Since only a small fraction of people will read the published paper reporting the discovery, it will be up to journalists—print, online, cable stations—to communicate the news, and Suldowski worries how well that will be done. “We have very few science journalists,” she says. “We have lay experts who sometimes cover the science. Many scientists I’ve talked to are hesitant to talk to media outlets because they’re worried their science isn’t going to be communicated accurately.”
Deadline pressure doesn’t help. Neither does the search for a quick and clicky headline that is going to attract eyeballs. “The challenge is amplified by media trends that often favor brief, exciting stories over elaborate explanations of ambiguity,” the white paper says.
Educating the public
NASA has a way of studying and communicating subtle astronomical findings, called the Cold Scale — short for Confidence in Detecting Life. The measure is composed of seven levels of scientific validation, with level 1, the lowest, “detecting a signal known to be the result of biological activity;” At level 2, defined as “pollution”. [some flaw in the detection] are excluded;” up to level 4, “all known non-biological sources of signal have been shown to be implausible in that environment;” and finally up to 7, “independent, follow-up observations of predictable biological behavior.” A scientist who makes it to 7 gets to ring the bells of biology – laypeople trying to follow developing research at this time can be thoroughly confused.

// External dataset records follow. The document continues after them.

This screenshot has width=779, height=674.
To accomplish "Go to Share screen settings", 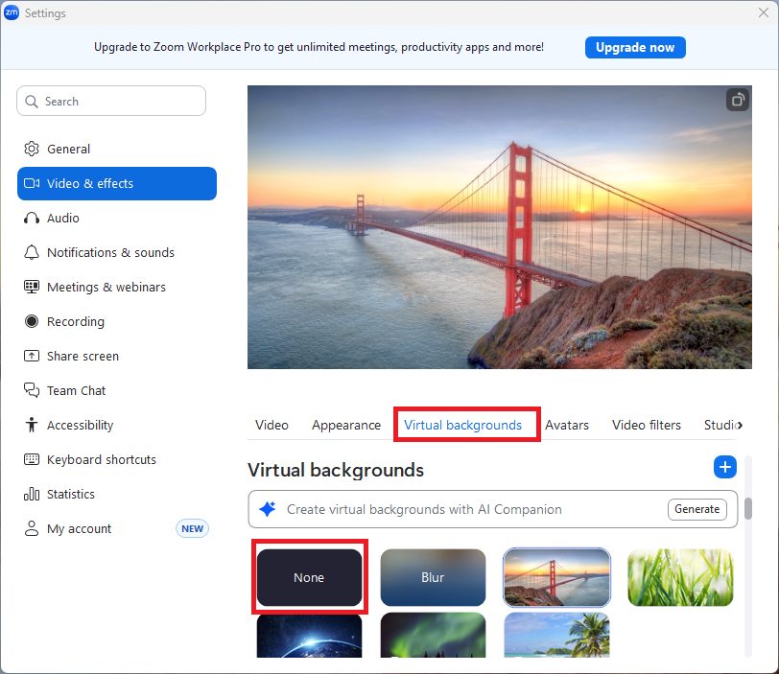I will pyautogui.click(x=83, y=357).

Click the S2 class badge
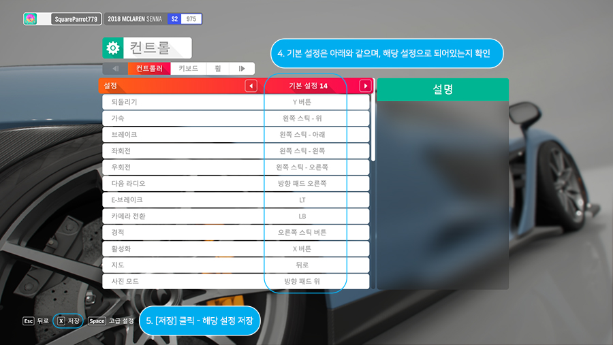tap(175, 19)
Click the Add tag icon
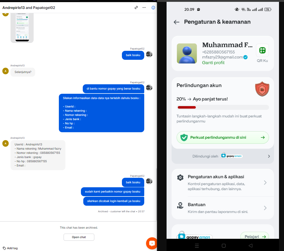 coord(4,248)
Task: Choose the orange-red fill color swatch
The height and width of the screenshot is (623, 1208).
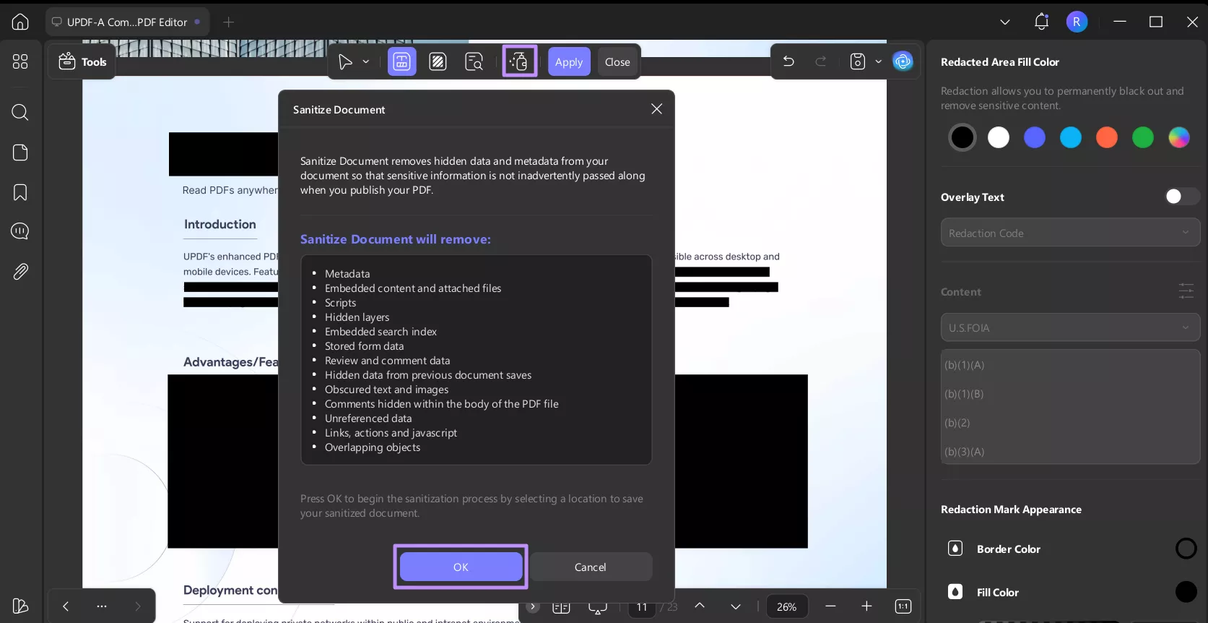Action: [1106, 137]
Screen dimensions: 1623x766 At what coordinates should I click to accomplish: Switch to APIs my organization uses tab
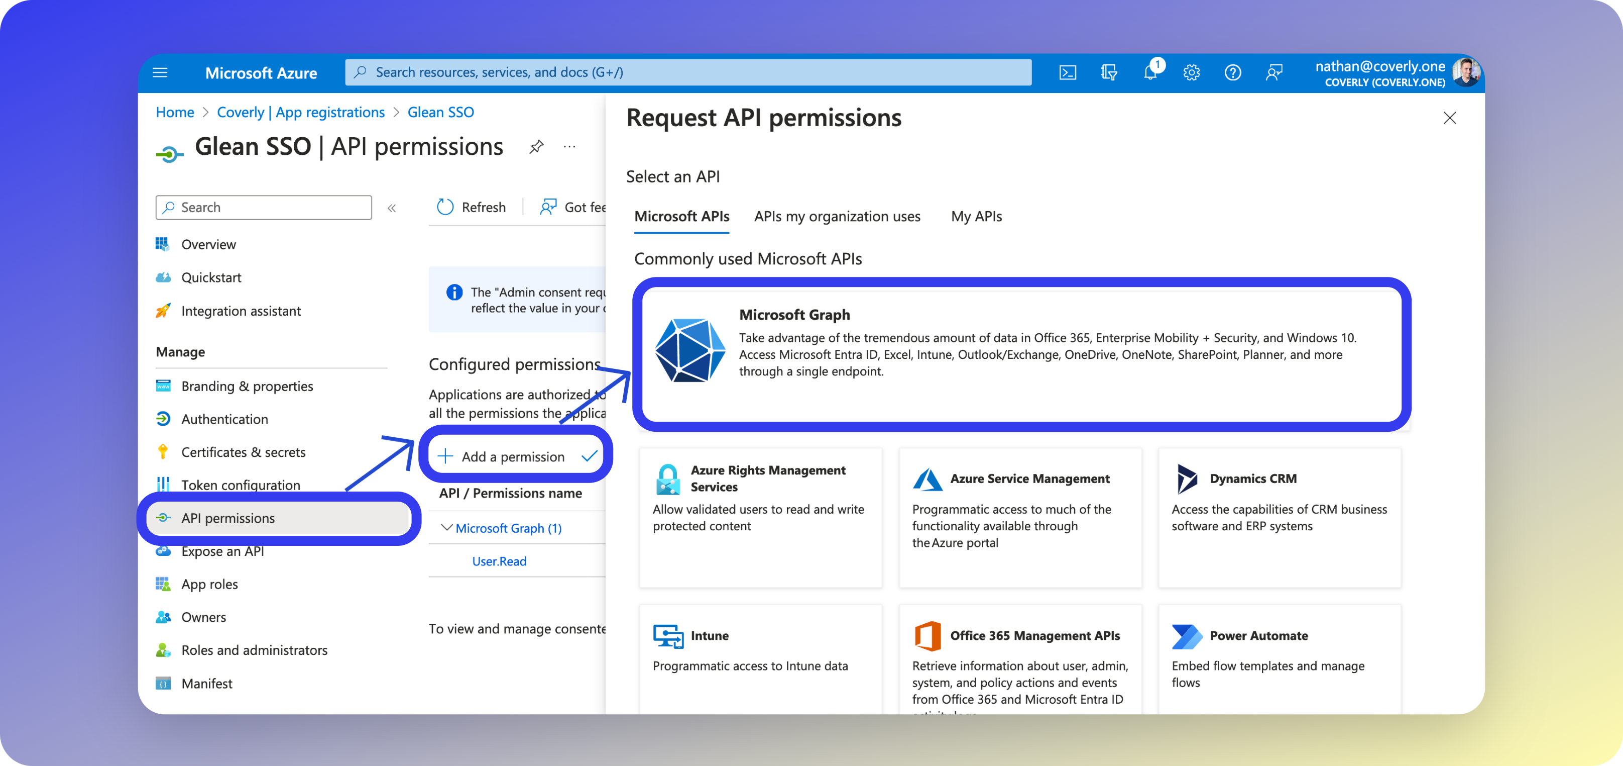pyautogui.click(x=837, y=216)
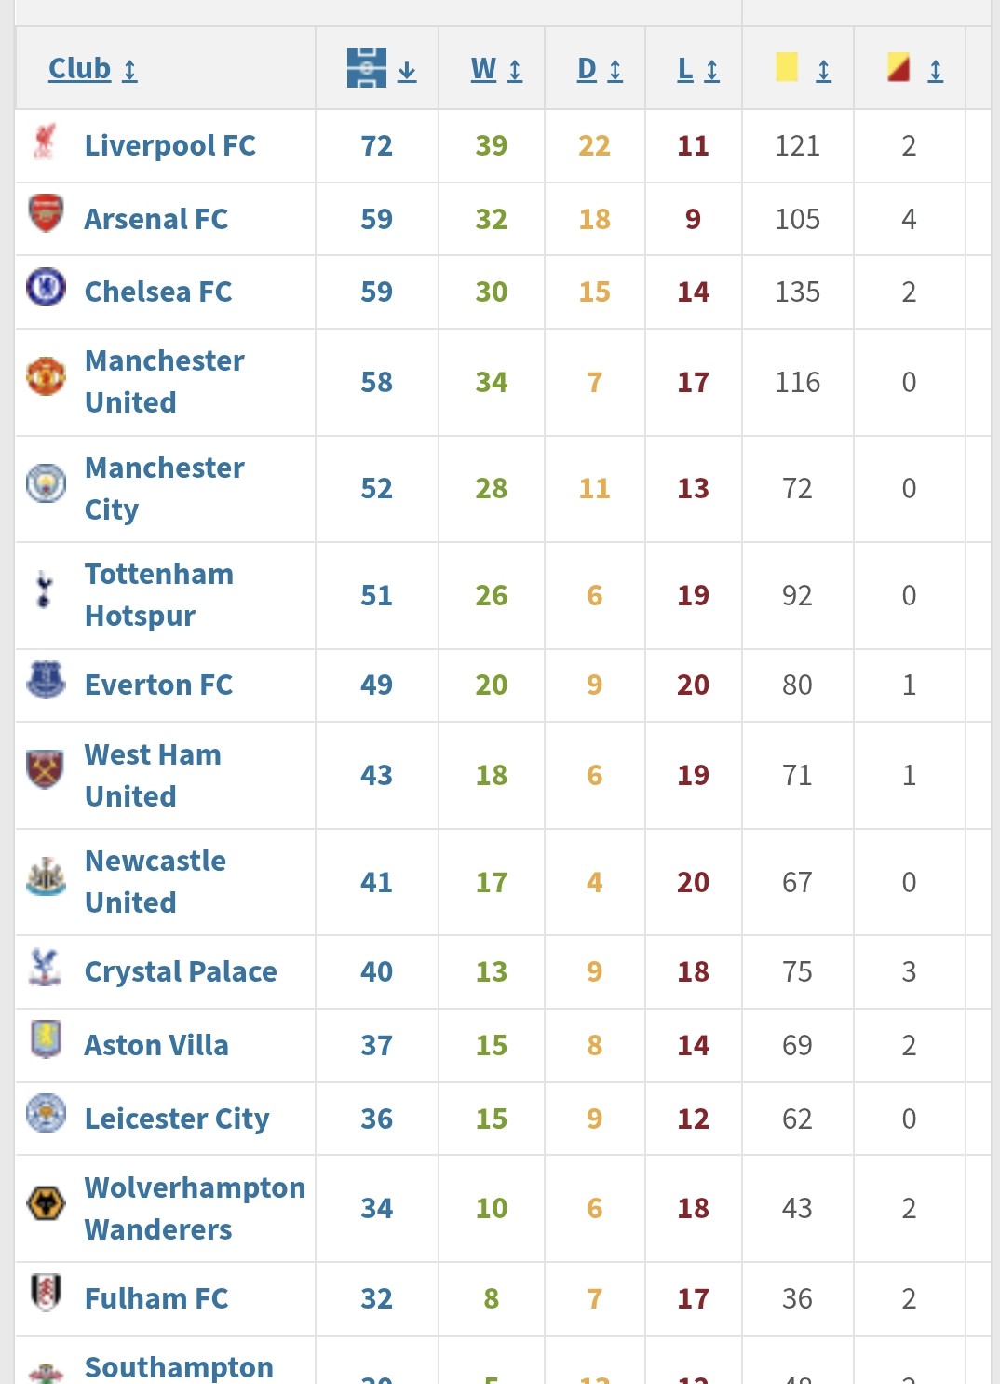Open the Fulham FC club page
Image resolution: width=1000 pixels, height=1384 pixels.
[156, 1297]
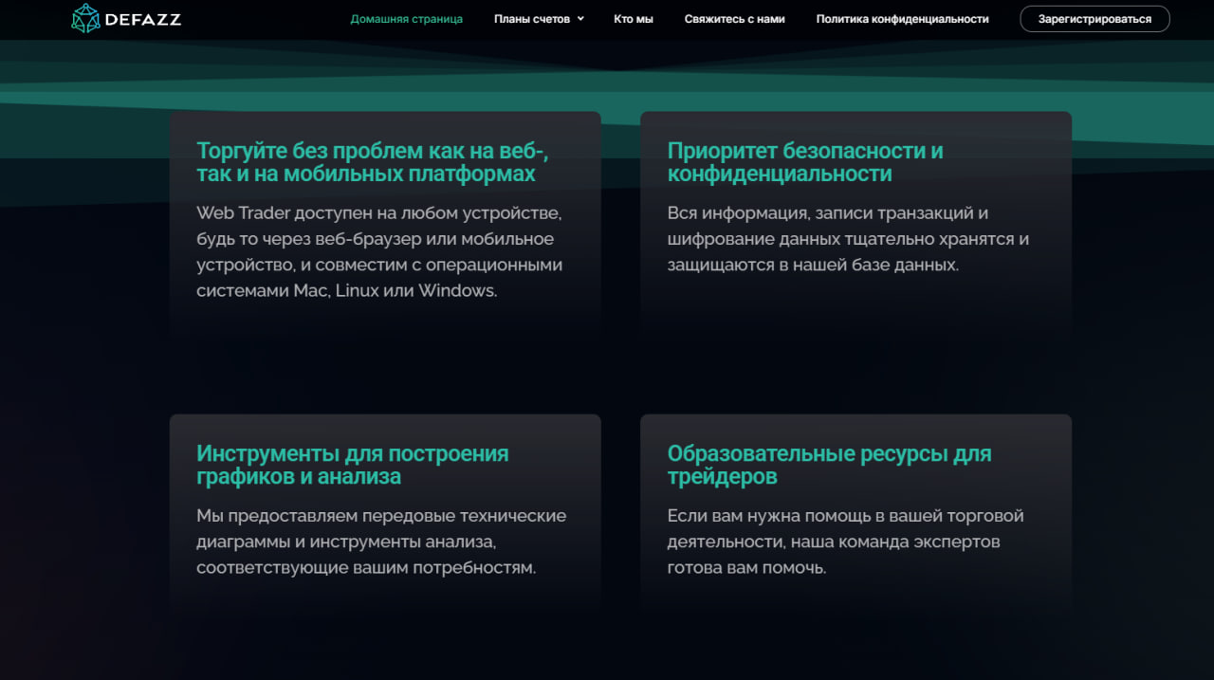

One way to combat this is to educate the public in advance, providing a steady stream of news releases before research begins, explaining the science in simple, descriptive language. This allows scientists to familiarize a general audience with the work they are doing and to “prebunk” — or proactively correct — misconceptions and rumors before announcing any breakthroughs. To that end, the white paper recommends that a full-time communications professional be associated with any research team.
Also important is distinguishing between misinformation and disinformation and combating both. Misinformation is an honest misunderstanding of science, while disinformation is a deliberate misrepresentation to create sensation or promote conspiracy theories. This is especially easy to do with the growing popularity of deeply fake and AI-generated images or videos.
It is never too early to begin the learning process. The White Paper recommended establishing a curriculum in elementary and secondary schools to teach students about the scientific method, scientific skepticism, and the complex and often ambiguous nature of scientific evidence.
How likely life is to be found depends on which mission or research project is looking for it. For now, the white paper points to three areas of research as most likely to yield results: the study of icy moons by spacecraft such as JUICE and the Europa Clipper; the search for habitable, Earth-like worlds by spacecraft such as Pandora; and efforts to bring Martian soil and rocks back to Earth by robotic spacecraft – a mission long in the planning at NASA. The paper’s authors call on communications professionals to embed themselves with all three of these teams and be prepared for anything they might discover.
In a universe with several trillion planets, there are certainly non-zero odds that at least one of them, like our own world, is a chemical kitchen that could cook up living things. There are also non-zero odds that Earth scientists will one day discover that life. As they work to invent that, the public must work to understand it when it comes.